Lula desprezou várias oportunidades para colocar Fernando Haddad no pedestal de candidato oficial do PT ao Planalto. Acabou virando uma oportunidade que os outros candidatos aproveitam nos debates presidenciais. Na Rede TV!, a ausência de Lula tornou-se uma espécie de escada multiuso.

Bolsonaro chegou a produzir uma “cola”, para não esquecer de escalar seu cabo eleitoral invisível. Escreveu na mão: “pesquisas”, “armas” e “Lula”. Sobre Lula, disse que havia um púlpito reservado para ele no estúdio. Que teria sido retirado a seu pedido, pois lugar de bandido é na cadeia. Em verdade, a peça saiu de cena por vontade da maioria dos candidatos.

Alvaro Dias (Podemos), cuja plataforma é a refundação da República, com a  “institucionalização da Lava Jato”, tachou a candidatura de Lula de “encenação” e “vergonha nacional”. Apenas Guilherme Boulos, do PSOL, votou contra a retirada do púlpito de Lula do estúdio.

Sem a concorrência do PT, Boulos monopolizou o discurso de contestação. A exemplo do que ocorrera no primeiro debate, entoou uma pregação que fez lembrar o velho Lula da fase sindical, na década de 80. Seus ataques à “esculhambação” e aos “privilégios” do sistema político não levarão o PSOL ao Planalto. Mas o partido, nascido de uma costela do PT mensaleiro, abocanhará um pedaço do eleitorado que se sente órfão de Lula.

Um telespectador que se deixasse trair pelo sono imaginaria que o candidato de Lula na sucessão de 2018 é Henrique Meirelles, do MDB. O ex-ministro da Fazenda de Michel Temer repetiu à exaustão que não é político. Trocou a iniciativa privada pela presidência do Banco Central porque “o Lula chamou”.

Apropriando-se de uma obra coletiva, Meirelles jactou-se: “Criei 10 milhões de empregos” sob Lula. Sem mencionar o nome radioativo de Temer, o ex-ministro disse ter assumido a pasta da Fazenda para “consertar a bagunça da Dilma”. E produziu “mais dois milhões de empregos”.

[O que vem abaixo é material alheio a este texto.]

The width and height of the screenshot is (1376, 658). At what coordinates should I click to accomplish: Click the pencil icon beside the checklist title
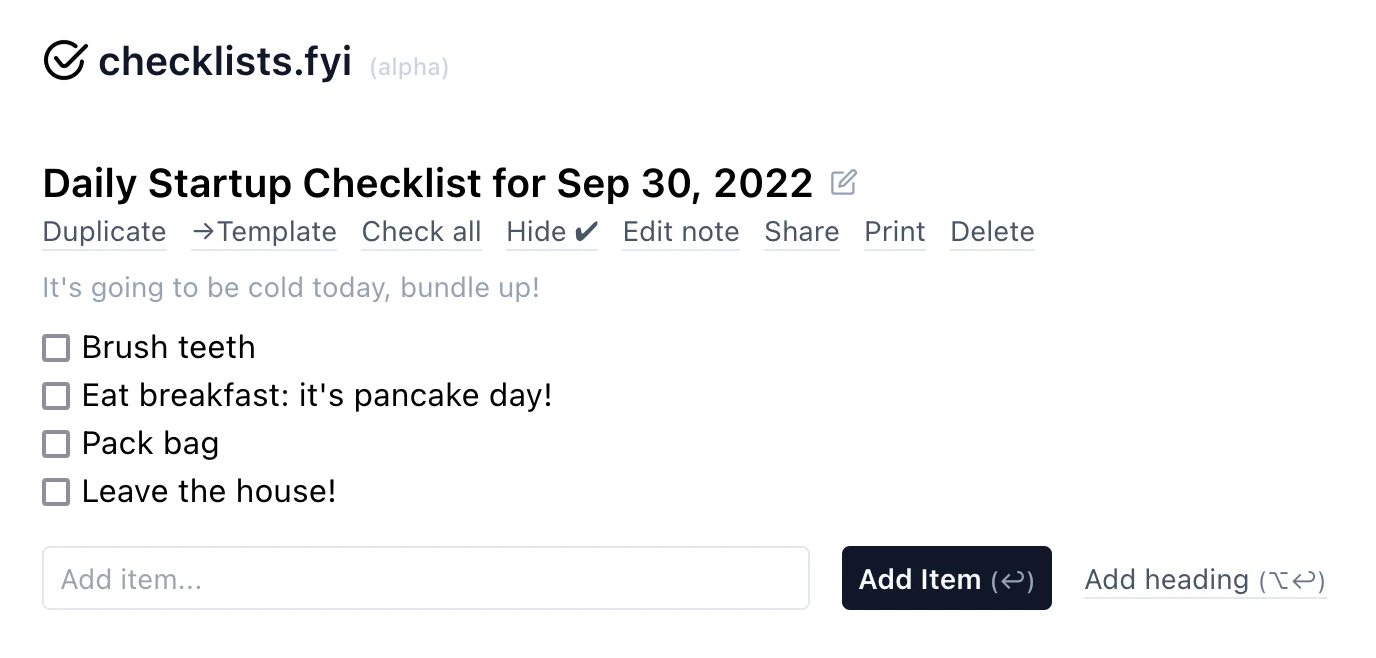tap(844, 183)
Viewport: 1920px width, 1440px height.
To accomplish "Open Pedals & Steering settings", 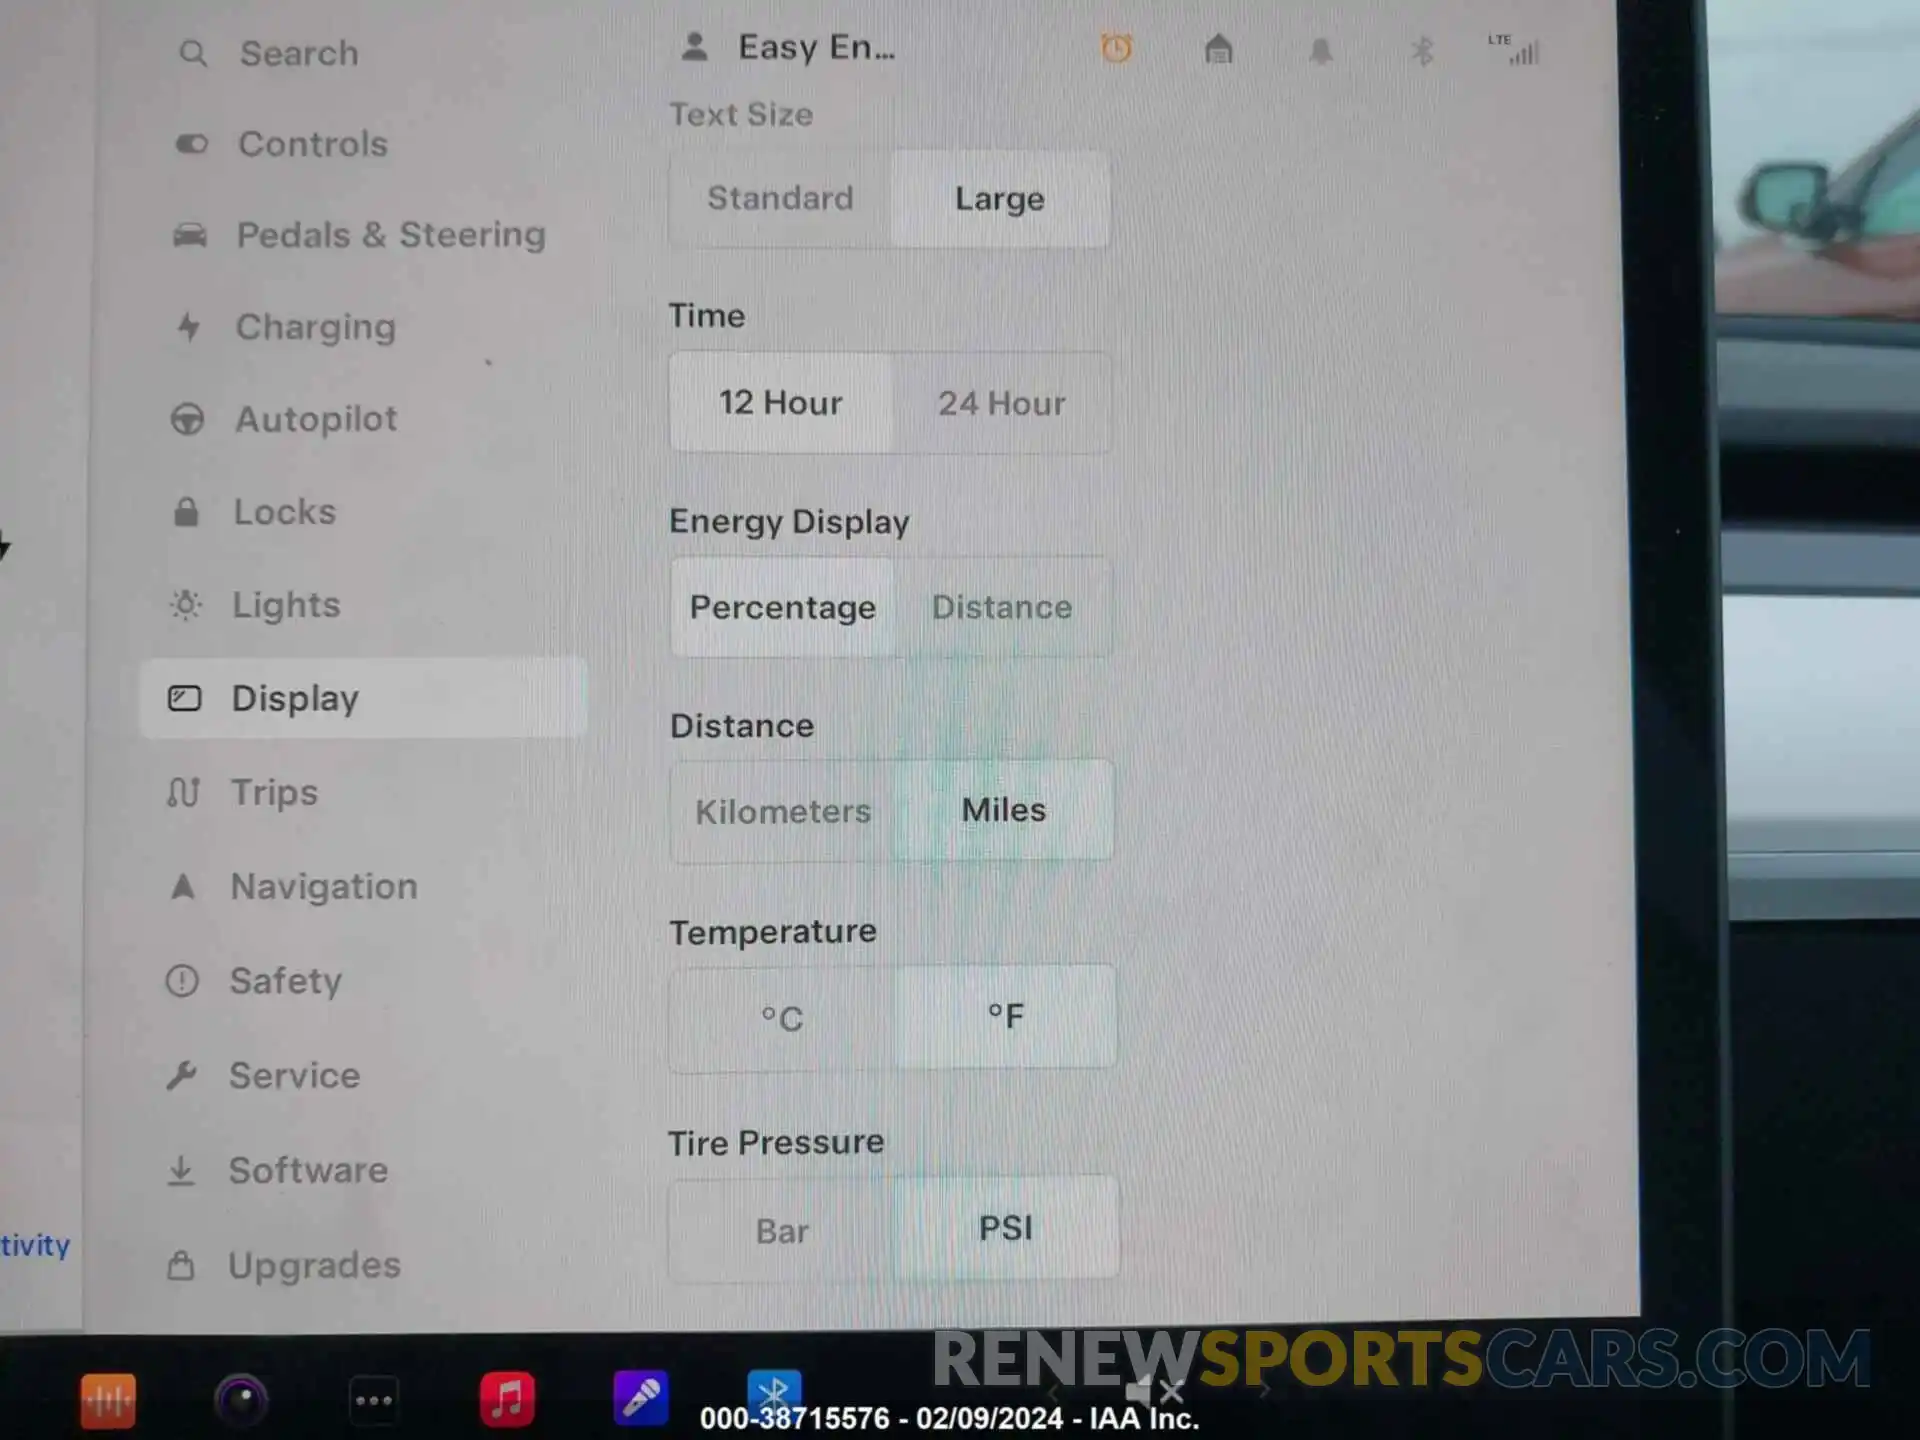I will (390, 234).
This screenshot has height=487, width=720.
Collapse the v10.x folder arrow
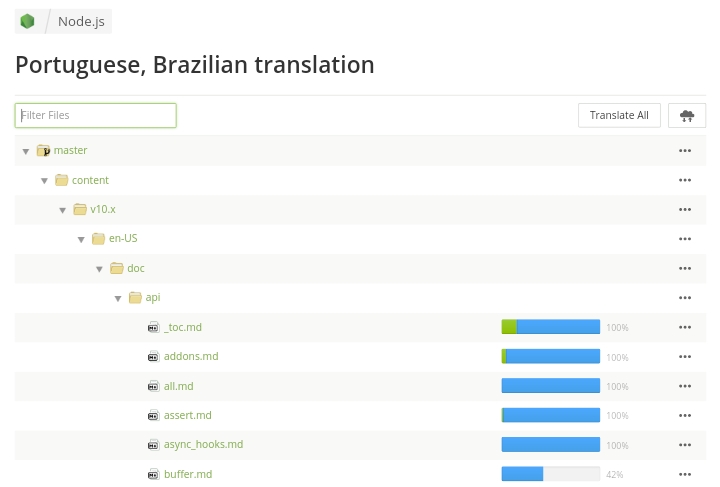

Um brasileiro que integre a estatística em que o IBGE aponta a existência de 27 milhões de desempregados, desalentados e sub-remunerados no país, deve ter imaginado que Meirelles é candidato a presidente do Mundo da Lua. Com o hipotético apoio de Lula.

Boulos voltou a realçar os “50 tons de Temer” que coloriam a bancada de candidatos. Lembrou a entrevista em que Temer insinuou que o apoio dos partidos governistas do centrão fez de Alckmin o candidato do seu governo.

Meirelles sorriu amarelo. E Alckmin devolveu a provocação. Declarou que “os tons de Temer” são, na verdade, “avermelhados”. Lembrou que foram os companheiros petistas de Boulos que acomodaram Michel Temer na vice-presidência da República –“Duas vezes”, realçou.

Lula também compôs o pano de fundo de uma troca de amabilidades entre seus ex-ministros Ciro Gomes (PDT) e Marina Silva (Rede). Ex-ministra do Meio Ambiente, Marina perguntou a Ciro o que faria para resolver os conflitos em terras indígenas. Ex-titular da pasta da Integração Nacional, Ciro recordou que atuara junto com Marina para atenuar o problema no governo de Lula.

Para o bem ou para o mal, Lula foi utilizado como escada por quem quis. Só não foi aproveitado pelo petismo, que arrasta a candidatura-fantasma do seu líder como uma bola de ferro, longe das sabatinas e dos debates.